Os canabinoides, substância presentes na maconha, se usados de modo
medicinal poderiam reduzir a fissura e aliviar os sintomas de
abstinência em usuários de heroína. É a sugestão que a neurocientista
Yasmin Hurd, da Escola de Medicina de Mount Sinai, faz em artigo
publicado nesta quinta-feira, 2, na revista Trends Neuroscience.
Especialista no modo de ação de canabinoides e opioides (substância
da heroína) no cérebro, ela propõe a abordagem com base em resultados de
um estudo piloto feito com seres humanos e alguns feitos com animais. O
trabalho foi motivado pela recente epidemia de vício na substância que
foi constatada nos Estados Unidos.
A pesquisadora cita dados das autoridades de saúde americanas, que
apontam que cerca de 2,5 milhões de pessoas no país foram diagnosticadas
com a chamada desordem por uso de opioide (OUD, na sigla em inglês) e
que 80 morrem por dia por overdose da droga.

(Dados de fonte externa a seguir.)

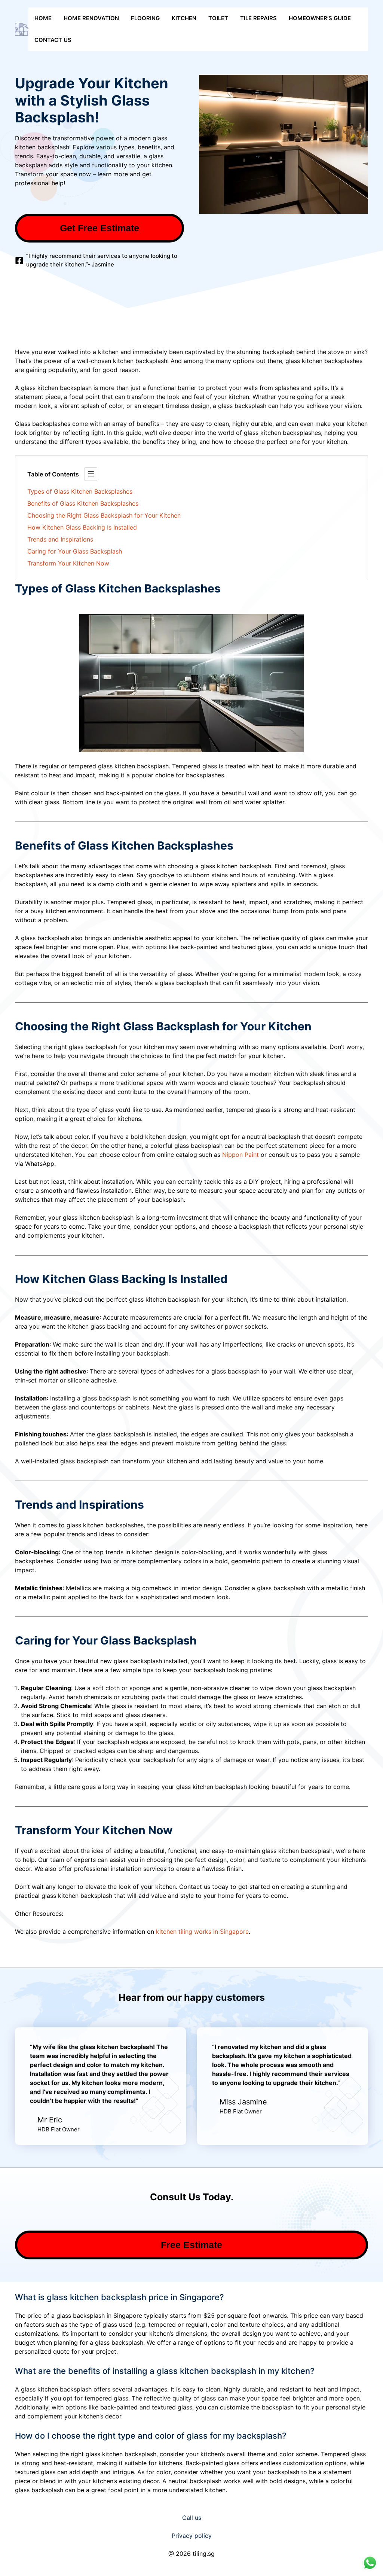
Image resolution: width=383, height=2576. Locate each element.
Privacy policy (192, 2535)
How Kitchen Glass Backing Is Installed (82, 527)
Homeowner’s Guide (320, 18)
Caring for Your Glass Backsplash (74, 551)
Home (43, 18)
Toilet (218, 18)
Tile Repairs (258, 18)
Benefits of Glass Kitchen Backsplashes (82, 503)
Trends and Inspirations (60, 539)
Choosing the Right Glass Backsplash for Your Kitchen (104, 515)
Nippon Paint (240, 1154)
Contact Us (52, 39)
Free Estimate (191, 2245)
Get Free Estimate (99, 228)
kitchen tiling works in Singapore (202, 1931)
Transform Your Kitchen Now (68, 563)
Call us (191, 2517)
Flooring (145, 18)
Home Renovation (91, 18)
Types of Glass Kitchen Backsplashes (79, 491)
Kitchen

Tanto os canabinoides quanto os opiodes regulam a percepção de dor
das pessoas, mas atuam sobre receptores diferentes do cérebro.
Enquanto os primeiros têm ação mais comprovada sobre dores crônicas,
os segundos aliviam dores mais agudas, por isso são usados em cirurgias
no formato de morfina. Estes, porém, são mais perigosos, pelo potencial
de causar overdose.
Seus receptores, explica Yasmin, são mais abundantes em uma área que
regula a respiração, podendo paralisá-la se a dose for alta. “Já os
canabinoides não fazem isso. Eles têm uma margem maior de benefícios
terapêuticos sem causar uma overdose”, explica em comunicado à imprensa.
Em estudos em animais, aponta a pesquisadora, um canabinoide
específico, o canabidiol, reduziu a fissura por mais de uma semana de
abstinência e pareceu ser capaz de restaurar alguns danos
neurobiológicos causados pelos opioides.
“A vantagem da maconha não é tanto porque elimina a dor dos sentidos,
mas porque ‘desacopla’ a sensação do sofrimento, provavelmente por
induzir uma ‘descorrelação’ de disparos neuronais”, disse o
neurocientista brasileiro Sidarta Ribeiro, coordenador do Instituto do
Cérebro da Universidade Federal do Rio Grande do Norte e defensor do uso
medicinal da maconha no Brasil, que comentou o artigo a pedido da
reportagem.
Questionado se isso poderia ter efeito também para usuários de crack,
como vem defendendo a secretária de Desenvolvimento Social de São
Paulo, Soninha Francine, para os usuários da capital, Ribeiro opinou que
sim. “Quando a pessoa está na nóia da pedra, é a maconha que segura a
onda, e pode permitir uma substituição total da droga”, disse.